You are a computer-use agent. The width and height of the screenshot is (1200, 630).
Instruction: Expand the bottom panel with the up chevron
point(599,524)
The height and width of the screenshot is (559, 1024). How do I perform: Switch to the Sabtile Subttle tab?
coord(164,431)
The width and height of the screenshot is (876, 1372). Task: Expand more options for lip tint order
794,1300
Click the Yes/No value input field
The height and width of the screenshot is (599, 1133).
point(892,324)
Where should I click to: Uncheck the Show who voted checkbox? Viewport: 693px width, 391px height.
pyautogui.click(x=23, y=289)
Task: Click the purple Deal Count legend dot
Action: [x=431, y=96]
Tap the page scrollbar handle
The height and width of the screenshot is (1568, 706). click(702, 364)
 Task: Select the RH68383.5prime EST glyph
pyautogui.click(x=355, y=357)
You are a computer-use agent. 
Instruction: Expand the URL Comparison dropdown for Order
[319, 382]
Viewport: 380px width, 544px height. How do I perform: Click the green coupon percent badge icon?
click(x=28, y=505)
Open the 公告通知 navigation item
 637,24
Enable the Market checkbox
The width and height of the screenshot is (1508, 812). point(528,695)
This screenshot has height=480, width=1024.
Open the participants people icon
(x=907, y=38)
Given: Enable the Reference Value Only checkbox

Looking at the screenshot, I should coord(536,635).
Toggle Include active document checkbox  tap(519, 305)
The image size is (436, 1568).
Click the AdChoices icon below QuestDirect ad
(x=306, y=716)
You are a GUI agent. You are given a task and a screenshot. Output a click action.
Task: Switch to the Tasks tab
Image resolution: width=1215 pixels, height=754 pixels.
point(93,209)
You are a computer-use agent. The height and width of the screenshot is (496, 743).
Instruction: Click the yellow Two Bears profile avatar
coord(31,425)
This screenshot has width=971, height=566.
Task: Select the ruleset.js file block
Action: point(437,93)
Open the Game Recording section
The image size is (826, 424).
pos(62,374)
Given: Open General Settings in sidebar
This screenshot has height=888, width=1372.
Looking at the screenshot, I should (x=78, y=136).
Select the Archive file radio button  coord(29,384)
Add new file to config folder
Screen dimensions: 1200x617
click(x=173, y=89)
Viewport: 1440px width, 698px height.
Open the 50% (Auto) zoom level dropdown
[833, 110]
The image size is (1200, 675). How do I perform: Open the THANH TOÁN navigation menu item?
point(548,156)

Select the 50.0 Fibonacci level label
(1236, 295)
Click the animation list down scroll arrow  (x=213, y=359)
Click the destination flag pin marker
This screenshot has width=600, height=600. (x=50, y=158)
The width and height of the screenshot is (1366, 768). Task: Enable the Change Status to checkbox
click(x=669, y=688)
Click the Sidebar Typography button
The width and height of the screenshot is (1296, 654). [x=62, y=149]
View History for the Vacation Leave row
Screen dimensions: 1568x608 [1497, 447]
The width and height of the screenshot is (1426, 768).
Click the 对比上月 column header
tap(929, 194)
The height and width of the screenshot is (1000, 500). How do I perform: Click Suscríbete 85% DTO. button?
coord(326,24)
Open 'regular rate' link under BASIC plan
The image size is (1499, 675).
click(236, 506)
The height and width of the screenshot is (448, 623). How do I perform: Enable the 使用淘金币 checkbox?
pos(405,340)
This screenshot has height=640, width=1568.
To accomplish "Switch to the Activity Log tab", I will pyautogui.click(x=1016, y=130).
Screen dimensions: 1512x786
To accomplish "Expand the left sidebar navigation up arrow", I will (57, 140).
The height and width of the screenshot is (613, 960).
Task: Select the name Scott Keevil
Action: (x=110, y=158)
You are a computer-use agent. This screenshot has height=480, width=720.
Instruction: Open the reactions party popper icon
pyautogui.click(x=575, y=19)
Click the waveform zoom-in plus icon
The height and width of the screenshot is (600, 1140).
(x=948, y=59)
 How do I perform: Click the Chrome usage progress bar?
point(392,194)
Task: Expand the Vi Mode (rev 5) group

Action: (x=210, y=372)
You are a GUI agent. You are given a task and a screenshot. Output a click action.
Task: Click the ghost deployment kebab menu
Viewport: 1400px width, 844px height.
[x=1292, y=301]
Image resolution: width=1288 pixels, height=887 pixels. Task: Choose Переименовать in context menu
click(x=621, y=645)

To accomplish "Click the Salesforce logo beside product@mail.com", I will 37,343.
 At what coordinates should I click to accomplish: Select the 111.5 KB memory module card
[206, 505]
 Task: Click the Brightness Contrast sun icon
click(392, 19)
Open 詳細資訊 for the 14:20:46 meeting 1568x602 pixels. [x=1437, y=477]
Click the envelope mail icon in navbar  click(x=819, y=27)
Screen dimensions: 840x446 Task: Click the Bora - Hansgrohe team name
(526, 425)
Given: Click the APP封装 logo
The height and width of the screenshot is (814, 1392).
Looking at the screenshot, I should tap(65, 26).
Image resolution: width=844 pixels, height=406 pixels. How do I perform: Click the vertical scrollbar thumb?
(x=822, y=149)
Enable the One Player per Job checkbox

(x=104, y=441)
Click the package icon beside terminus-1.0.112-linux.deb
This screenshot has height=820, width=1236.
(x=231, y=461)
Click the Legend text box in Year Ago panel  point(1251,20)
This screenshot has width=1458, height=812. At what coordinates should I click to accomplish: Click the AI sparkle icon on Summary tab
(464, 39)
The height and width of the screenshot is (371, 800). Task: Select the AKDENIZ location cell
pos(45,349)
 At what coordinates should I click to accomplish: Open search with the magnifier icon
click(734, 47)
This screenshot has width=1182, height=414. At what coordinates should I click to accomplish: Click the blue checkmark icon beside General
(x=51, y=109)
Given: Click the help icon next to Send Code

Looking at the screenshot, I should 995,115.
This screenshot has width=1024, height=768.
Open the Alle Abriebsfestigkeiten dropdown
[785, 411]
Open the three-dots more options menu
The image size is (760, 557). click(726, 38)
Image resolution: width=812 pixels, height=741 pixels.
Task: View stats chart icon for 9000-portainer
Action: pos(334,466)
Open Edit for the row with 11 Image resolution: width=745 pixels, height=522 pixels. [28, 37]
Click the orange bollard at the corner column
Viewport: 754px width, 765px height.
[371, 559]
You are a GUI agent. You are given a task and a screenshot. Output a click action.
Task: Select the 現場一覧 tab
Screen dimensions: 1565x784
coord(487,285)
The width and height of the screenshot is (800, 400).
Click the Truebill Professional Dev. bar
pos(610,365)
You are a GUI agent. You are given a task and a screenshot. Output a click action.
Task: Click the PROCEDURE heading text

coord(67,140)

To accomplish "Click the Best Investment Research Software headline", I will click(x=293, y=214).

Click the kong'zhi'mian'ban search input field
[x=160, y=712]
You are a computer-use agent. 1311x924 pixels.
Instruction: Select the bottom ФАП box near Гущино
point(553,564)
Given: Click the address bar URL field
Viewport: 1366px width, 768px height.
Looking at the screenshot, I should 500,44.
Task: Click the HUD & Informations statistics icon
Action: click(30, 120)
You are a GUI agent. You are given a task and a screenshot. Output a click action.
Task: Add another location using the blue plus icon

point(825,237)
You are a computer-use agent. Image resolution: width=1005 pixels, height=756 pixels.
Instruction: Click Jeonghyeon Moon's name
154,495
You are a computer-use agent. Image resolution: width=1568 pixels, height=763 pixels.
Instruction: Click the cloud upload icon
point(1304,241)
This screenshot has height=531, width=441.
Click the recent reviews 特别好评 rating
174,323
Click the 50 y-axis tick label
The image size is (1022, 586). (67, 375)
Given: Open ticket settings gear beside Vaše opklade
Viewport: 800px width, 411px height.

» **What to work on**:
Copy out precisely the lines from the line with "Task: Click the PROCEDURE heading text" to the line with "You are a computer-use agent. 1311x924" in the material above, including those two lines and omitting all the rest.

» **Solution for this task**:
Task: Click the PROCEDURE heading text

coord(67,140)

To accomplish "Click the Best Investment Research Software headline", I will click(x=293, y=214).

Click the kong'zhi'mian'ban search input field
[x=160, y=712]
You are a computer-use agent. 1311x924 pixels.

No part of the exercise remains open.